Computerized voting has been a focus of discussion in many jurisdictions. On Jan. 31, Northern California's Santa Clara County Board of Supervisors will meet to consider a recommendation from the County Registrar to purchase Sequoia DRE machines, which Dill says do not provide a voter-verifiable audit trail. Santa Clara is one of nine California counties under court order to replace punch-card voting systems by March 2004.
Paperless, touch-screen voting machines are used by nearly one in five voting precincts nationwide. "They pose an unacceptable risk that errors or deliberate election-rigging will go undetected, since they do not provide a way for the voters to verify independently that the machine correctly records and counts the votes they have cast," says Dill, an expert in finding design errors in computer systems. In 2001, he was named a Fellow of the Institute of Electrical and Electronics Engineers (IEEE) for his contributions to verification of circuits and systems.
While some voting equipment vendors and government officials say that paperless, computerized voting systems are reliable, Dill and his colleagues disagree. "Without a voter-verifiable audit trail, it is not practical to provide reasonable assurance of the integrity of these voting systems by any combination of design review, inspection, testing, logical analysis or control of the system development process," the resolution says.

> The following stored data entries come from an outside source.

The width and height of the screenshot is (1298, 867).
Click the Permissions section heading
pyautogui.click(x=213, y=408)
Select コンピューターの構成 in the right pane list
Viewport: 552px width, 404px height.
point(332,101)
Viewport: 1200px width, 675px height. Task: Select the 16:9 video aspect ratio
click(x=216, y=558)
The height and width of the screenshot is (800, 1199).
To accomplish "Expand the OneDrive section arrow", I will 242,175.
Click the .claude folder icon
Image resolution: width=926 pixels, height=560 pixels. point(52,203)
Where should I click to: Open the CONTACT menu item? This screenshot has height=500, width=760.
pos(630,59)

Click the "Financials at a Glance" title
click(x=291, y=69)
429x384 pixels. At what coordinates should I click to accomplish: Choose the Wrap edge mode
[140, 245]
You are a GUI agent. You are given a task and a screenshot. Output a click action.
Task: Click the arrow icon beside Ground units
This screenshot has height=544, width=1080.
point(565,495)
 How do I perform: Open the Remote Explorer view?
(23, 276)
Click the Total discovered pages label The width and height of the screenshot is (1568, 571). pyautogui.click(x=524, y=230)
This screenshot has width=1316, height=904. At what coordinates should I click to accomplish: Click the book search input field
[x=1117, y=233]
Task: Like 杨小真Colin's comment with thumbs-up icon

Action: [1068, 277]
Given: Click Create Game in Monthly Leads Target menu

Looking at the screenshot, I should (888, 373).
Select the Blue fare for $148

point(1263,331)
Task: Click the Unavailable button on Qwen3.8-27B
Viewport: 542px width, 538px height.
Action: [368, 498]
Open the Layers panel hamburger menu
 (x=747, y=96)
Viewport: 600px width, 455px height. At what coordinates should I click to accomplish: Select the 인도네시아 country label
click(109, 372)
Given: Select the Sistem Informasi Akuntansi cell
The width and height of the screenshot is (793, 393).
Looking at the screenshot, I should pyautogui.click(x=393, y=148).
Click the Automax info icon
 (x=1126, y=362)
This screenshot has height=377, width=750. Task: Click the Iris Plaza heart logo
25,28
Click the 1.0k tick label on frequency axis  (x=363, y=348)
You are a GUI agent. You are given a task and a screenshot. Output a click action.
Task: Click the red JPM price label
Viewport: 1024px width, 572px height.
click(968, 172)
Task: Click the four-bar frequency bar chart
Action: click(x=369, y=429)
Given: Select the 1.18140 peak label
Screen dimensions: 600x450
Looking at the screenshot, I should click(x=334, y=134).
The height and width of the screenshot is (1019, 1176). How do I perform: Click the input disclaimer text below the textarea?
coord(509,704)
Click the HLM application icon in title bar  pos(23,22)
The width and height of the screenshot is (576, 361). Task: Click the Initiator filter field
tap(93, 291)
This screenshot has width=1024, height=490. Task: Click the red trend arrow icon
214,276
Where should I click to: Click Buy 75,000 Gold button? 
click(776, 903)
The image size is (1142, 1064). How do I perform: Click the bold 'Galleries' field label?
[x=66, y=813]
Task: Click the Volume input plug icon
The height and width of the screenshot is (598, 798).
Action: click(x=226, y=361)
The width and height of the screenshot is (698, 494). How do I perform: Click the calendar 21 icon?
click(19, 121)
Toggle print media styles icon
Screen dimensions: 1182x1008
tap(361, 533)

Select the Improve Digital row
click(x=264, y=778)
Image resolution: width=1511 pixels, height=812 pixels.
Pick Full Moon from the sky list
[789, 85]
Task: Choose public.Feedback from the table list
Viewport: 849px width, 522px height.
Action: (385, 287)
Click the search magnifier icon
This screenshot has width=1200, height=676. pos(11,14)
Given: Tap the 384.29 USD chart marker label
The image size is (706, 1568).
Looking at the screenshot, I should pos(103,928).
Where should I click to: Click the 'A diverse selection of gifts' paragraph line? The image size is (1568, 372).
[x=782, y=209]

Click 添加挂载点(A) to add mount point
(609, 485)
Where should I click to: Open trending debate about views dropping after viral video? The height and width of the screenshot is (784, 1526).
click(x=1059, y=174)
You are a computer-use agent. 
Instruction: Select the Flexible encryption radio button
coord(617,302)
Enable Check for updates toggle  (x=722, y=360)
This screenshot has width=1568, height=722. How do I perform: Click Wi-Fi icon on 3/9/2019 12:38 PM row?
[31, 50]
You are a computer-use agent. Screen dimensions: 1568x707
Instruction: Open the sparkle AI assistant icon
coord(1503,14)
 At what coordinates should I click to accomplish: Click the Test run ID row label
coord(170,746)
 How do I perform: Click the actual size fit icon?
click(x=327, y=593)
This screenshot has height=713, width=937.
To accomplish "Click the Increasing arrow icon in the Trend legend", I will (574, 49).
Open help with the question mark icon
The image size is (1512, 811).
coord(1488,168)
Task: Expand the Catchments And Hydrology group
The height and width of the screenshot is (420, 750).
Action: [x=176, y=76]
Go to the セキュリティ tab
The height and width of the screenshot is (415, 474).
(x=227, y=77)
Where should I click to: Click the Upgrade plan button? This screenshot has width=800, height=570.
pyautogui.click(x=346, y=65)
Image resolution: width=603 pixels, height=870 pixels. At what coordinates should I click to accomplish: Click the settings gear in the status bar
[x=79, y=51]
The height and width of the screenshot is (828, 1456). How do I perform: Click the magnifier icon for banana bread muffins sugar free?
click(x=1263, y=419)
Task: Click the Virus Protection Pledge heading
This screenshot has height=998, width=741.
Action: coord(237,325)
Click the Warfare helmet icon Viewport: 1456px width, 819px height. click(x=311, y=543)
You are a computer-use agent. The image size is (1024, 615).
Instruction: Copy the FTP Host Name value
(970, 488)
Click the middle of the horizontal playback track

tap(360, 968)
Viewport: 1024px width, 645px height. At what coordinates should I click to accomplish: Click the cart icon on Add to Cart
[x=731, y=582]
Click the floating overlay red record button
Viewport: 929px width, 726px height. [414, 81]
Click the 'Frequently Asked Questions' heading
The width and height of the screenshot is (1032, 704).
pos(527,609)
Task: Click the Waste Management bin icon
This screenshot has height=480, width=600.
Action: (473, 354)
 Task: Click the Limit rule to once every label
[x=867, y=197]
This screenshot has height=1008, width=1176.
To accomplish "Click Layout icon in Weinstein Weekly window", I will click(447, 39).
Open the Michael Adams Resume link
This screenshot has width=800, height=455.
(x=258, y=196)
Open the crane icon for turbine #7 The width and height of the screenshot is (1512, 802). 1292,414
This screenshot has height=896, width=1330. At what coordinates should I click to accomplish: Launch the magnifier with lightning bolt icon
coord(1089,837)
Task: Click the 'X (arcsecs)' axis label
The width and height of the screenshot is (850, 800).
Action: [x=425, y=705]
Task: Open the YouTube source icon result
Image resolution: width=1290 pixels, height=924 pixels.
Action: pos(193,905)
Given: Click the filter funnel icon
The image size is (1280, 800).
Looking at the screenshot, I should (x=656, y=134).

The resolution is being circulated at a time when many states and counties are seeking to upgrade their voting equipment. In response to problems with elections in recent years, funding is being made available at all levels of government to upgrade election equipment.
"Unfortunately, if available funds are spent on fatally-flawed 'high-tech' voting equipment, it will be a long time before there is more funding to adopt truly superior voting technology," the statement says.
The computer scientists and technologists are urging jurisdictions that have already purchased such voting systems to replace or modify them to produce ballots that can be checked independently by the voter before being submitted and that cannot be altered after submission. They urge government officials who must replace outdated punch card voting systems to refrain from purchasing new voting equipment that does not provide a voter-verifiable audit trail.
"Election reform is now receiving much-needed attention, but we must guard against changes that inadvertently create even worse problems," Dill writes. "Unauditable voting equipment will erode confidence in our elections, causing further disillusionment of the voting public."